Mohammad Soltani Delgosha, Associate Professor in Business Analytics University of Birmingham, UK

Nastaran Hajiheydari, Senior Lecturer in Digital Marketing & Analytics, Queen Mary University of London, UK

Track Call

In today’s hyper-competitive business landscape, leveraging vast data resources is no longer a luxury, but a necessity for business survival and growth. Big Data and Business Analytics are emerging as transformative strategic tools that empower organizations to make data-driven decisions with unprecedented accuracy and agility. The convergence of the digital world, big data, and new business analytics models and algorithms is challenging traditional decision-making methods. This shift influences how business problems are identified and formulated, as well as how solutions are explored, selected, and implemented.  This track invites submissions that apply, explore and develop Business Analytics theories, models and methods to address Data-Driven Decision-Making (DDDM) challenges and opportunities in the real-world. We welcome all types of research, including conceptual, theoretical, analytical, and/or empirical studies.

Track Areas

Suggested topics include, but are not limited to:

  • Data visualisation, dashboard design and business reporting
  • Time series analysis, business forecasting and big data technologies for predictive analytics
  • Optimisation, simulation, personalisation and action recommendations
  • Business Analytics for Innovation
  • Business Analytics for addressing societal challenges such as public health emergencies/epidemics/pandemics, sustainability and climate change
  • Democratising Business Analytics, collaborative DDDM and community engagement
  • Business value and monetizing of Business Analytics and big data
  • The Human Factor in Business Analytics and Human-machine collaboration in DDDM
  • data quality, data sharing, and trustworthiness of DDDM
  • Challenges and future directions of business analytics

References

Bar-Gill, S., Brynjolfsson, E., & Hak, N. (2024). Helping Small Businesses become more Data-Driven: A Field Experiment on eBay. Management Science. https://doi.org/10.1287/mnsc.2021.02026

Bertsimas, D., & Kallus, N. (2020). From predictive to prescriptive analytics. Management Science, 66(3), 1025-1044.
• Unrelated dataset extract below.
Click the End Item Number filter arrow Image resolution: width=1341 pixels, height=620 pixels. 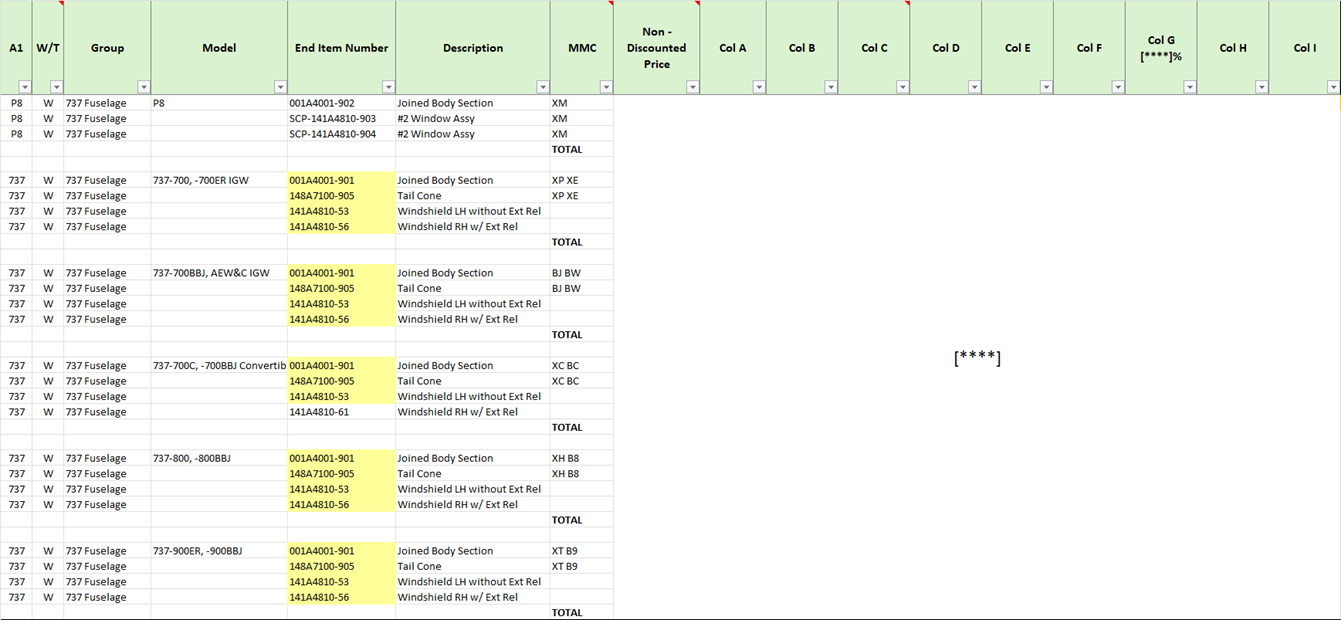[388, 87]
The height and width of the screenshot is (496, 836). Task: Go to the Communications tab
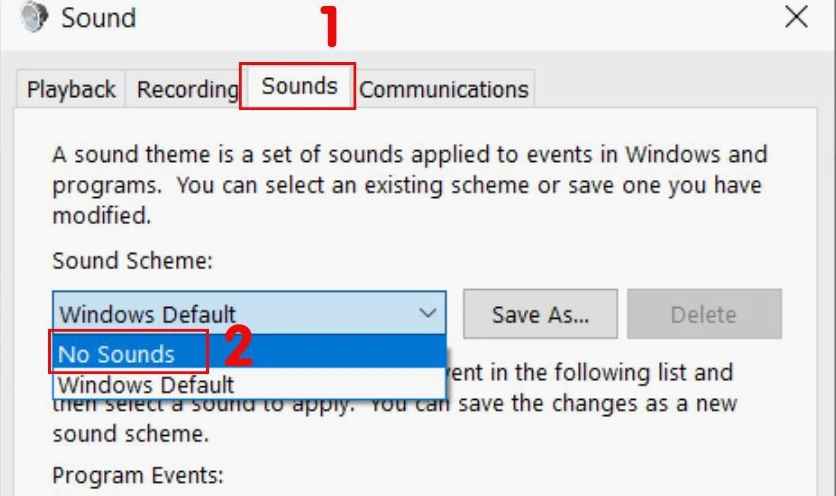[443, 89]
Hindle, G., Kunc, M., Mortensen, M., Oztekin, A., & Vidgen, R. (2020). Business analytics: Defining the field and identifying a research agenda. European Journal of Operational Research, 281(3), 483-490.

 Seddon, P. B., Constantinidis, D., Tamm, T., & Dod, H. (2017). How does business analytics contribute to business value?. Information Systems Journal, 27(3), 237-269.

 Soltani Delgosha, M., Hajiheydari, N., & Fahimi, S. M. (2021). Elucidation of big data analytics in banking: a four-stage Delphi study. Journal of Enterprise Information Management, 34(6), 1577-1596.

 Terekhov, M. A., Demirezen, E. M., & Aytug, H. (2024). Business analytics: Emerging practice and research issues in the health insurance industry. Production and Operations Management, 33(2), 432-455.